There are 11 comments

  1. olgav100

    Scotty Mills is like Gary Knipling, a figure without which (whom?) ultra running would not exist. New people may not even ever heard of either, but they wouldn't be here, today (those new) if Scotty and alike didn't share their wealth of knowledge and dedication and exuberance for sport. I was lucky enough to have met him back in 2005, and since then consider him my friend (and mentor) – and I ran his SD100 twice as well, having run it under Paul prior. Both are great examples of RD's who care, who know what they are doing. Getting as hug at the finish line from Scotty is priceless, as it feels extremely genuine and real. He is on the course every moment we all are. And when you bump into him anywhere else, you can not get away from how contagious his smile is. All that is truly not to mention what an amazingly strong (and strong willed, and with strong training ethics) a runner he is. Thanks for profiling! Inspiration at its best.

  2. TropicalJohn

    Scotty is pretty much everyone's hero.

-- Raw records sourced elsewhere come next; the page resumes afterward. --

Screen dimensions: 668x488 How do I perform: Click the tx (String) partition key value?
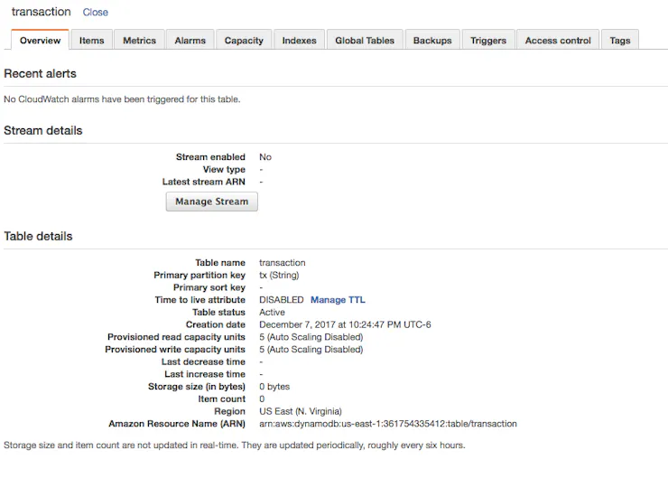(x=279, y=275)
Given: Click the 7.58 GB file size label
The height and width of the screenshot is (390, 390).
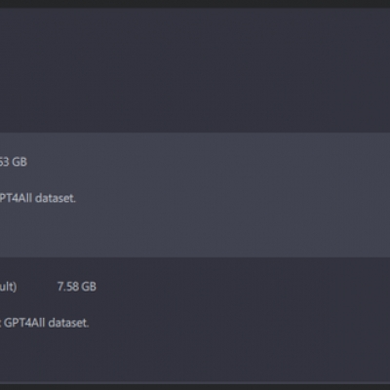Looking at the screenshot, I should point(77,287).
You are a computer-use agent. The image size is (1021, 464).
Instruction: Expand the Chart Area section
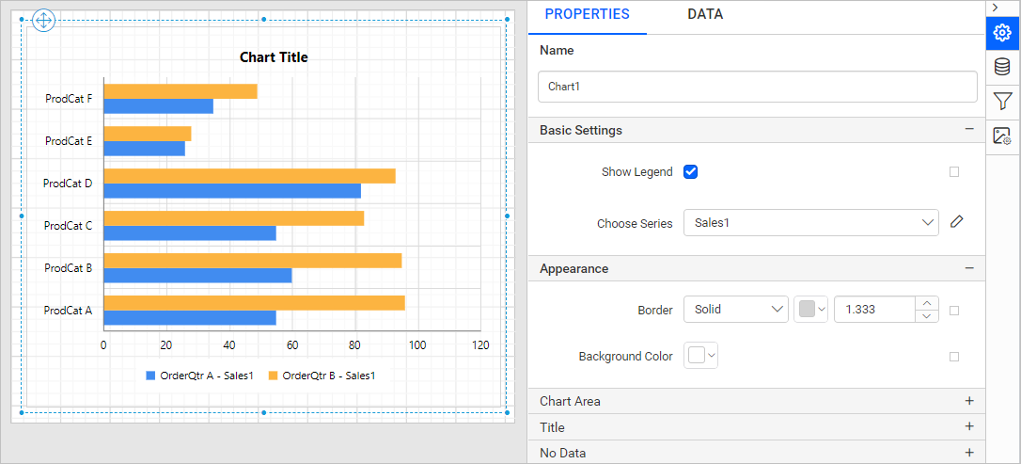click(x=968, y=401)
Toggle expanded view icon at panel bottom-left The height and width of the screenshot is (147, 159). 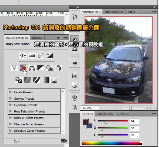(17, 141)
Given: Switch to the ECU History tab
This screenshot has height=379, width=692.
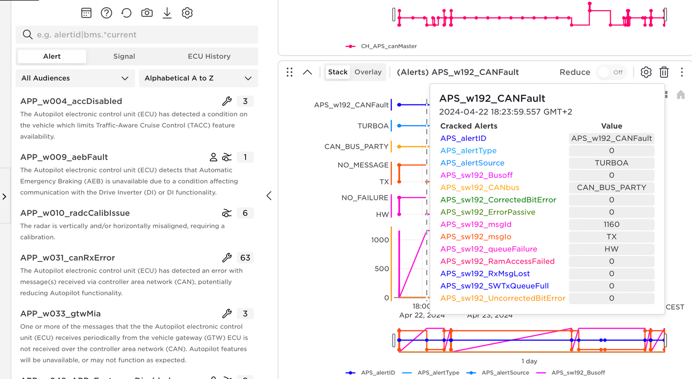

    He has always been a stud, he mentors, he directs races, he's smart and passionate about the sport. He personifies everything that is good about our sport. Thanks for giving him a bit of the recognition he so richly deserves.

  3. Roger_J

    In 2011 it was my great pleasure to meet Jean and Scott Mills at Squaw Valley. It was only my fourth trail 100, and my first Western States, so I hung on their every word. Their amusing repartee regarding the relative merits of WS and Hardrock gave me a small peek into their loving relationship. Scotty impressed me with his warmth, humbleness and insight. His kind words of support helped me in that event and in others as well. It was fun for me to cheer him on as he blew by me early in the run with his easy gait and intent, focused, but friendly manner. He went on to finish in 22:11, darn impressive for a 60-year-old. He took a few more seconds off in 2012. These times are the fifth and sixth fastest ever for the more than 200 WS finishers 60 and older since the course was lengthened in 1985, and earned him recognition as among the 10 best male age group performances of the year. His Hardrock finish this year is the third fastest ever for a 60+ year old. He is a gifted athlete and a genuine, warm-hearted fellow! No one better represents the best of ultrarunning. Thank you for profiling him.

  4. @lamesamike

    He is a great guy. My first Ultra was Noble Canyon 50K (Scotty was director). I did ok, but he mentioned me at the awards ceremony (I did not earn any awards) and really made me feel welcomed to the sport.

  5. @shiningspeidel

    My two favorite "Scotty" moments ( not to be confused with the VHTRC joke "to earn a 'Scotty'" which I'll let someone else explain) took place on 2004. Both were examples of the ultra newbie ( me) being gently schooled by the ultra master (Scotty). At Promise Land 50k

  6. @shiningspeidel

    My two favorite "Scotty" moments ( not to be confused with the VHTRC joke "to earn a 'Scotty'" which I'll let someone else explain) took place on 2004. Both were examples of the ultra newbie ( me) being gently schooled by the ultra master (Scotty). At Promise Land 50k, I asked Scotty if it was a one- or two- bottle race. He replied, "two — one for drinking and one for filling up and dumping water over your head up Apple Orchard Falls. This advice led to my PR at Promise Land in very hot weather. Later that year at the Ring, he joined me in running the dreaded section between Kerns and Short Mountains. Along the route, which is infamous for its unrelenting rocks, Scotty demonstrated the Scotty Shuffle along with sharing other priceless pieces of Ultrarunning advice. The photo above with Bryon was taken after the 2006 Western States, when Scotty smoked the course despite record heat and nasty chafing :-). I honor Scotty each and every time I help a new ultrarunner . He taught me that the ethos of our sport is to support, include, and affirm. I am proud to call him a friend.